(Beginning of SUPPLIED MATERIAL)
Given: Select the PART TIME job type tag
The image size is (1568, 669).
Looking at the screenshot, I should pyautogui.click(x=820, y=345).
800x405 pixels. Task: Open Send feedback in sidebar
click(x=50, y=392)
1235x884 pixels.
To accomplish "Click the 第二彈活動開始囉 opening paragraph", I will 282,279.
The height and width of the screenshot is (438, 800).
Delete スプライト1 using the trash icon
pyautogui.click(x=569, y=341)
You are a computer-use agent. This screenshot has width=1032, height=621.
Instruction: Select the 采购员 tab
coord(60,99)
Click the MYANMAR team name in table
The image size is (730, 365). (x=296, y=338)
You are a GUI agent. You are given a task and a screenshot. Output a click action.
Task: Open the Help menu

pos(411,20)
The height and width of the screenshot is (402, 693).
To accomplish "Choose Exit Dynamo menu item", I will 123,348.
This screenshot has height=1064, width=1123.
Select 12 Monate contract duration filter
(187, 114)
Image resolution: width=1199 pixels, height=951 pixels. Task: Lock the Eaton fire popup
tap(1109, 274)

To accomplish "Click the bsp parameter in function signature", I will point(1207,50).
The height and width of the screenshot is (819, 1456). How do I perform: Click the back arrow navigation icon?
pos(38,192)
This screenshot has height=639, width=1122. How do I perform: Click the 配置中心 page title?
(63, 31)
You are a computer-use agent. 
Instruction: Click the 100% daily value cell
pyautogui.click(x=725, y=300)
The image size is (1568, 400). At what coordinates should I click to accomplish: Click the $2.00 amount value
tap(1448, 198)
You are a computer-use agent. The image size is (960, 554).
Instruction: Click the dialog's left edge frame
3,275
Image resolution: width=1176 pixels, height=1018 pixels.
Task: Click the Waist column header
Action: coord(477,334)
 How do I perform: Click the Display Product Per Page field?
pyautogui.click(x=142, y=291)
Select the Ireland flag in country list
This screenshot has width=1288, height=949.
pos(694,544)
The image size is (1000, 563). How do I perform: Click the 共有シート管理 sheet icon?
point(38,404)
(End of SUPPLIED MATERIAL)
== EXERCISE PROMPT ==
For this task, please set down every entry exactly, with no line left out.

== EXPECTED OUTPUT ==
Given: Select the PART TIME job type tag
The image size is (1568, 669).
Looking at the screenshot, I should pyautogui.click(x=820, y=345).
800x405 pixels. Task: Open Send feedback in sidebar
click(x=50, y=392)
1235x884 pixels.
To accomplish "Click the 第二彈活動開始囉 opening paragraph", I will 282,279.
The height and width of the screenshot is (438, 800).
Delete スプライト1 using the trash icon
pyautogui.click(x=569, y=341)
You are a computer-use agent. This screenshot has width=1032, height=621.
Instruction: Select the 采购员 tab
coord(60,99)
Click the MYANMAR team name in table
The image size is (730, 365). (x=296, y=338)
You are a GUI agent. You are given a task and a screenshot. Output a click action.
Task: Open the Help menu

pos(411,20)
The height and width of the screenshot is (402, 693).
To accomplish "Choose Exit Dynamo menu item", I will 123,348.
This screenshot has height=1064, width=1123.
Select 12 Monate contract duration filter
(187, 114)
Image resolution: width=1199 pixels, height=951 pixels. Task: Lock the Eaton fire popup
tap(1109, 274)

To accomplish "Click the bsp parameter in function signature", I will point(1207,50).
The height and width of the screenshot is (819, 1456). How do I perform: Click the back arrow navigation icon?
pos(38,192)
This screenshot has height=639, width=1122. How do I perform: Click the 配置中心 page title?
(63, 31)
You are a computer-use agent. 
Instruction: Click the 100% daily value cell
pyautogui.click(x=725, y=300)
The image size is (1568, 400). At what coordinates should I click to accomplish: Click the $2.00 amount value
tap(1448, 198)
You are a computer-use agent. The image size is (960, 554).
Instruction: Click the dialog's left edge frame
3,275
Image resolution: width=1176 pixels, height=1018 pixels.
Task: Click the Waist column header
Action: coord(477,334)
 How do I perform: Click the Display Product Per Page field?
pyautogui.click(x=142, y=291)
Select the Ireland flag in country list
This screenshot has width=1288, height=949.
pos(694,544)
The image size is (1000, 563). How do I perform: Click the 共有シート管理 sheet icon?
point(38,404)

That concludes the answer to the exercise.